Savaşın en kirli tarzda yürütülmesini sağlayanlar hiçbir şekilde sivil sayılamazlar. Hitler ne kadar sivil sayılabilirse Erdoğan-Bahçeli ve etrafındakiler de o kadar sivil sayılabilir! Mam Zekî’den sonra şimdi tartışılan konu budur.

Fakat bundan daha önemli sonuçlar ortaya çıkacak gibi görünüyor: Adı devlet olmayan ama bağımsız olan, KCK sistemiyle yönetilen demokratik bağımsız bir Kürdistan!

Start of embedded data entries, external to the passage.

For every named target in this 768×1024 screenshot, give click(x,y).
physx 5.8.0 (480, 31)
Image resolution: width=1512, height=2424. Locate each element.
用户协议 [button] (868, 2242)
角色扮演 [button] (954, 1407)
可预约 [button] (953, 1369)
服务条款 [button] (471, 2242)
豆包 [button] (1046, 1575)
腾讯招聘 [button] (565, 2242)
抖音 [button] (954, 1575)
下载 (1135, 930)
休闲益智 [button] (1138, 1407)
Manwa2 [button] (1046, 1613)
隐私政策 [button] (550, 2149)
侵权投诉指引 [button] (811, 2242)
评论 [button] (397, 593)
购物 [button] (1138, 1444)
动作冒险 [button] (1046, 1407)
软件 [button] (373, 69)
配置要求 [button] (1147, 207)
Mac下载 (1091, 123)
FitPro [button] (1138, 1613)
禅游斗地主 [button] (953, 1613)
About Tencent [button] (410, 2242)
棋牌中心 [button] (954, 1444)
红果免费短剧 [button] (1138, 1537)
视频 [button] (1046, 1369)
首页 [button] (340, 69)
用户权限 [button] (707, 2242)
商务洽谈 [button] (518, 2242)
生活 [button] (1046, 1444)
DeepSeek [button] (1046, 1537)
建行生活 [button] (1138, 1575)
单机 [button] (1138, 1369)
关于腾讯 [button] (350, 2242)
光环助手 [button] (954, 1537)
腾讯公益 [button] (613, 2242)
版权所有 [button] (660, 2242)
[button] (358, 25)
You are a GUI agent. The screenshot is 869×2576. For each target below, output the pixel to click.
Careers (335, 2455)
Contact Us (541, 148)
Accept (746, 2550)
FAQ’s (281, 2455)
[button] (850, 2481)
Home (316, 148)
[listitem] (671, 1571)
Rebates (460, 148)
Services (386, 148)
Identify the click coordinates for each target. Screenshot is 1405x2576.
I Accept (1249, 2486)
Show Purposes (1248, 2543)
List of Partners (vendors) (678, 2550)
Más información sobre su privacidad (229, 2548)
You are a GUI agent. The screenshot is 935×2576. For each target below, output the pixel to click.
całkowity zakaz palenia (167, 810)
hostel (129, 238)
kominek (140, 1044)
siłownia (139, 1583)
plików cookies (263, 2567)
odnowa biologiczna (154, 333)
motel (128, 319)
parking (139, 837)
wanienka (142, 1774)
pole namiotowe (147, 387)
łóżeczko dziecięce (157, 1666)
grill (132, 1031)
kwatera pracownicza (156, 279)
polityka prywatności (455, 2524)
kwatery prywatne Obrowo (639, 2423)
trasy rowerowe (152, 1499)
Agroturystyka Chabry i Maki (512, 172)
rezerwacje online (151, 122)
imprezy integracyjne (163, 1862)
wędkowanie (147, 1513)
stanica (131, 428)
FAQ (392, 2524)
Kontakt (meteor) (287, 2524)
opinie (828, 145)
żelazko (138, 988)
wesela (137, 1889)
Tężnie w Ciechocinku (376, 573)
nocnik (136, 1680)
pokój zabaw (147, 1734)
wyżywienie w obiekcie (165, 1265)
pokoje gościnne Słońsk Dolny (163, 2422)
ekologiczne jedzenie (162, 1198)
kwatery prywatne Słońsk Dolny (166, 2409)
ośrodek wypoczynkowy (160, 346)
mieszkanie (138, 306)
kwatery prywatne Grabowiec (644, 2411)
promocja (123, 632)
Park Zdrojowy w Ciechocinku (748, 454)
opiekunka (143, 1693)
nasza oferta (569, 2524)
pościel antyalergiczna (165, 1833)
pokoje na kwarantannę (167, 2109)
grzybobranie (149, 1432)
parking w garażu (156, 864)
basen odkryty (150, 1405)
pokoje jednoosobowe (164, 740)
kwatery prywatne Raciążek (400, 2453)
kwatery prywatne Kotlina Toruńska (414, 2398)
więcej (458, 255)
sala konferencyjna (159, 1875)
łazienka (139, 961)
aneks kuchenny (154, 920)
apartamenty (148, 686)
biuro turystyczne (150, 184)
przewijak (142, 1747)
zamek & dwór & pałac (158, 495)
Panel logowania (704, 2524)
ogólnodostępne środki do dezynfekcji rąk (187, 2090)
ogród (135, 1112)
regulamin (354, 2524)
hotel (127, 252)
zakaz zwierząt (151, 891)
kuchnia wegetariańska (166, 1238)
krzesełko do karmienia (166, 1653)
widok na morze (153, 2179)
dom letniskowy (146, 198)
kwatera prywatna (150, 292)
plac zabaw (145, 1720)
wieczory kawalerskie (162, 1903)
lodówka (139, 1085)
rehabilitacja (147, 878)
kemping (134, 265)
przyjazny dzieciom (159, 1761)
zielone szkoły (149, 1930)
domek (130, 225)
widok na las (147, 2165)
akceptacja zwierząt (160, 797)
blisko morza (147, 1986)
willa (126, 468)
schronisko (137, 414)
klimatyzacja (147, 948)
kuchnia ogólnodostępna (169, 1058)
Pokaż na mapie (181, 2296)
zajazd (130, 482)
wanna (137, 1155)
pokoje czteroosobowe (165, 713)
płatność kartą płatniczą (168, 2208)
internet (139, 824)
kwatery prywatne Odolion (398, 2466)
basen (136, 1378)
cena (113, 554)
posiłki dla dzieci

Faşist saldırılar tırmandıkça gidişat “Bağımsız Kürdistan” yönüne doğru kaymaktadır. Kanımca bu objektif bir durum tespitidir ama yeterli değildir. Türk işgal ordusu Güney Kürdistan’ın çeşitli yerlerinde konumlanmış. Buna karşı Özgürlük Hareketi kendisini Medya Savunma Alanları’yla sınırlandırmayacaktır. Bir süredir görüldüğü gibi tüm Kürdistan’a ve Ortadoğu’ya yayılacak bir dinamizm kazanmıştır. Yaşanan gelişmeler de bunu kanıtlamaktadır. Heval Zekî’nin hedeflenmesi sadece Şengal’in hedeflenmesi değil Hareketin yaşadığı son dinamizmin de hedeflenmesi anlamına geliyor. Fakat engellenmesi bir yana tam tersine şimdi Mam Zekî Şengalî adının Demokratik Ortadoğu Devrimi’nin kilometre taşı olduğu belirtilebilir.

Özgür, demokratik ve bağımsız Kürdistan’ın anlamı Ortadoğu çapında demokratik devrimdir. İkisi bu kadar iç içe geçmiştir. Herkesin kendisini buna göre ayarlaması gerekir.

Türk devletine bel bağlayan Güney’deki bazı Kürt çevrelerinin de yanılgılarını terk etmeleri gerekiyor. Sömürgecilik ve faşizm bugün vardır yarın yoktur, yok edilecektir. Kürt halkı ise hep var olacaktır. Hatta gerçekleşmeyecek bir hayalleri olarak bölgedeki tüm sömürgeci devletler birleşip özgürlük güçlerine saldırmaya kalksalar bile sonu fiyaskodur. Bunu geçmişte defalarca yaptılar ve her seferinde Özgürlük Hareketi daha fazla büyüdü. Yani zafer halkın olacaktır. Buna inanmaları için yeterince sebep vardır.

Dar çıkarlarını her şeyden üstün tutup işbirlikçilik düzeyine çıkaranlar da dahil olmak üzere kirli savaşın yürütücülerini her yerde direnenlerin gazabı bekliyor olacak.

Olayın hemen akabinde Halk Savunma Güçleri adına gerilla komutanı Murat Karayılan’ın yaptığı açıklama oldukça önemliydi: “Gerilla mücadelesi yeni bir aşamaya geçecektir!” diyordu.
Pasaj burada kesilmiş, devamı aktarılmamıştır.